Entries taken from a collection
•••
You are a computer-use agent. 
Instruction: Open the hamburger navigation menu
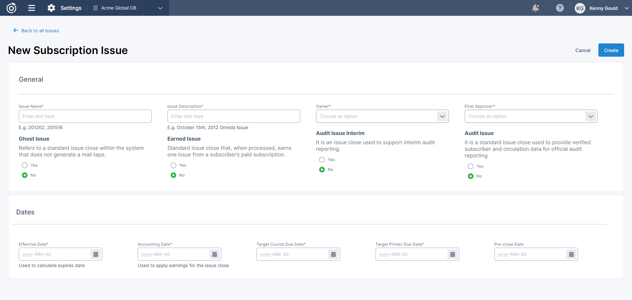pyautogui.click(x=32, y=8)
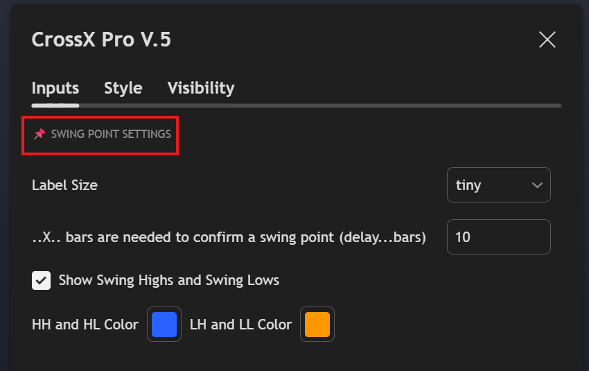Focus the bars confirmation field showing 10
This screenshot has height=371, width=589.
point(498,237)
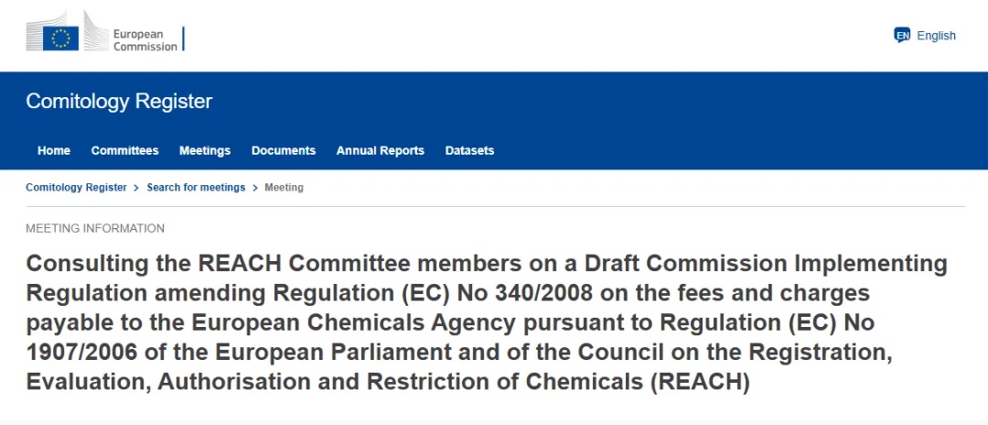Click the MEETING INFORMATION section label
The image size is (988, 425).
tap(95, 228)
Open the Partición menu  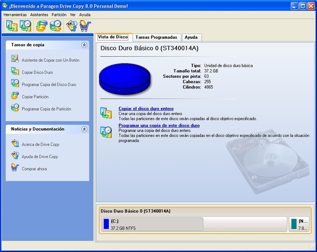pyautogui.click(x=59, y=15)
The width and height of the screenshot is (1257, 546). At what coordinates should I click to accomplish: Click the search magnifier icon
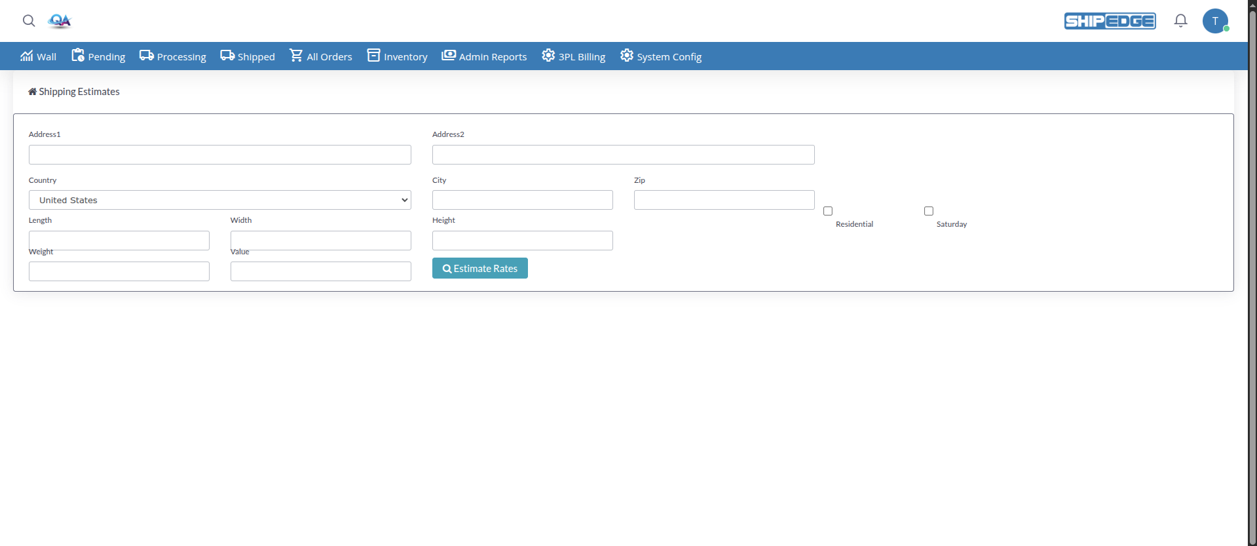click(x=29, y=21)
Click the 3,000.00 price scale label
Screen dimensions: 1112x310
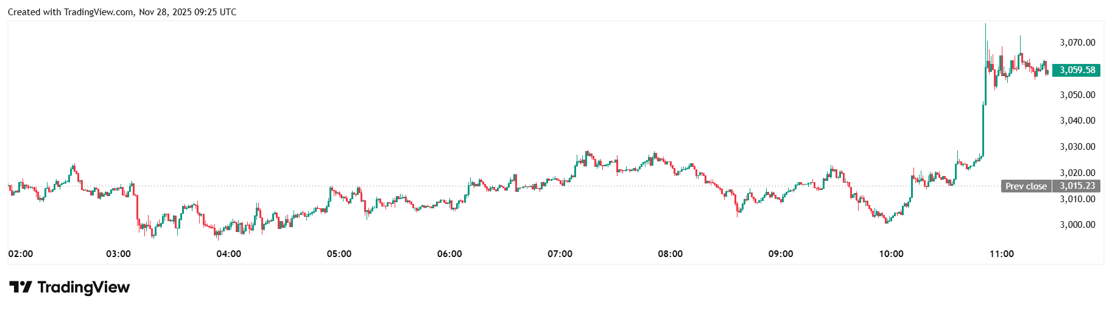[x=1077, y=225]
•••
REQUIREMENT
Would you reproduce the lines from the one with "The width and" through the final line of the data above, exactly and only those, without any pictures?

RESULT OF THIS EXERCISE
The width and height of the screenshot is (1257, 546). At what coordinates should I click to accomplish: Click the search magnifier icon
click(x=29, y=21)
Click the 3,000.00 price scale label
Screen dimensions: 1112x310
[x=1077, y=225]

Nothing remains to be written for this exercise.